- Tasks to complete -
(A) Write out the Init Systems text from "Prerequisites" to "the kernel panics).".
(B) Please condense the paragraph in the Init Systems text that begins "SysVinit (System V init) introduced" into a short bulleted list that keeps its main facts.

Init Systems
Technical Overview
The init system is PID 1 — the first user-space process started by the kernel, the parent of all other processes, and the process responsible for bringing the system to a usable state. When the kernel finishes its own initialization, it executes /sbin/init (or the path specified by the init= kernel parameter). From that point forward, the kernel handles hardware and scheduling; init handles everything else: starting services, mounting filesystems, managing service restarts, handling shutdown.
The evolution of init systems — from UNIX init through SysVinit, Upstart, and systemd — reflects the growing complexity of modern Linux systems: more services, complex dependency ordering, service supervision, on-demand activation, and integration with hardware event systems. The init system is one of the most consequential and contested pieces of software in the Linux ecosystem.
Prerequisites
- Process creation and PID concepts
- Shell scripting (SysVinit uses shell scripts heavily)
- Basic understanding of UNIX sockets and D-Bus
- Linux kernel concepts: cgroups, namespaces (for systemd section)
- initramfs handoff (see 06-initramfs.md)
Historical Context
UNIX init (1969)
The original UNIX init was a simple process that read /etc/inittab, spawned getty processes on each terminal, and respawned them when they died. If PID 1 died, the kernel panicked (this is still true today — if systemd crashes, the kernel panics).
SysVinit (1983–present in legacy systems)
SysVinit (System V init) introduced the concept of runlevels: discrete system states, each associated with a set of running services. A transition between runlevels involved running /etc/rc.d/rcN.d/ scripts. SysVinit shipped with System V UNIX in 1983 and became the standard for Linux distributions throughout the 1990s and 2000s.
Upstart (2006–2014)
Ubuntu introduced Upstart as a replacement for SysVinit's fundamentally sequential, dependency-unaware boot process. Upstart used an event-driven model: instead of scripts that ran in order, Upstart jobs started when events occurred (e.g., the "filesystem mounted" event triggered services that needed that filesystem).
systemd (2010–present)
Lennart Poettering and Kay Sievers created systemd as an Upstart-inspired but more comprehensive replacement. Systemd became the default on Fedora (2011), then RHEL, Ubuntu (2015), Debian (2015), Arch, and essentially all major distributions. Its adoption was the most contentious technical change in Linux history.

Stored items from a collection:
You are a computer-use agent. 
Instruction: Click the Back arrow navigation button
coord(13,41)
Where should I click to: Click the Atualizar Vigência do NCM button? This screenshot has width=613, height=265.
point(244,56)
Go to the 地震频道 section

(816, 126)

- Exercise answers -
(A)
Prerequisites
- Process creation and PID concepts
- Shell scripting (SysVinit uses shell scripts heavily)
- Basic understanding of UNIX sockets and D-Bus
- Linux kernel concepts: cgroups, namespaces (for systemd section)
- initramfs handoff (see 06-initramfs.md)
Historical Context
UNIX init (1969)
The original UNIX init was a simple process that read /etc/inittab, spawned getty processes on each terminal, and respawned them when they died. If PID 1 died, the kernel panicked (this is still true today — if systemd crashes, the kernel panics).

(B)
- SysVinit introduced runlevels: discrete system states, each associated with a set of running services.
- Moving between runlevels meant running the /etc/rc.d/rcN.d/ scripts.
- It shipped with System V UNIX in 1983.
- It became the standard for Linux distributions throughout the 1990s and 2000s.